*** Opening Data ***

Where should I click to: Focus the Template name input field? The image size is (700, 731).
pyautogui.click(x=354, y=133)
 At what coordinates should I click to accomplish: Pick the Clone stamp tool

*** Closing Data ***
*** Opening Data ***

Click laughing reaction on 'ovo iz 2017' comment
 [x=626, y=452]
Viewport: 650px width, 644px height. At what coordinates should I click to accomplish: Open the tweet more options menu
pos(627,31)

*** Closing Data ***

● **Action item**
The entries above hold the needed span. Transcribe exactly the lines from the one with "Where should I" to the one with "At what coordinates should I click to accomplish: Pick", both included.

● **Answer to the problem**
Where should I click to: Focus the Template name input field? The image size is (700, 731).
pyautogui.click(x=354, y=133)
 At what coordinates should I click to accomplish: Pick the Clone stamp tool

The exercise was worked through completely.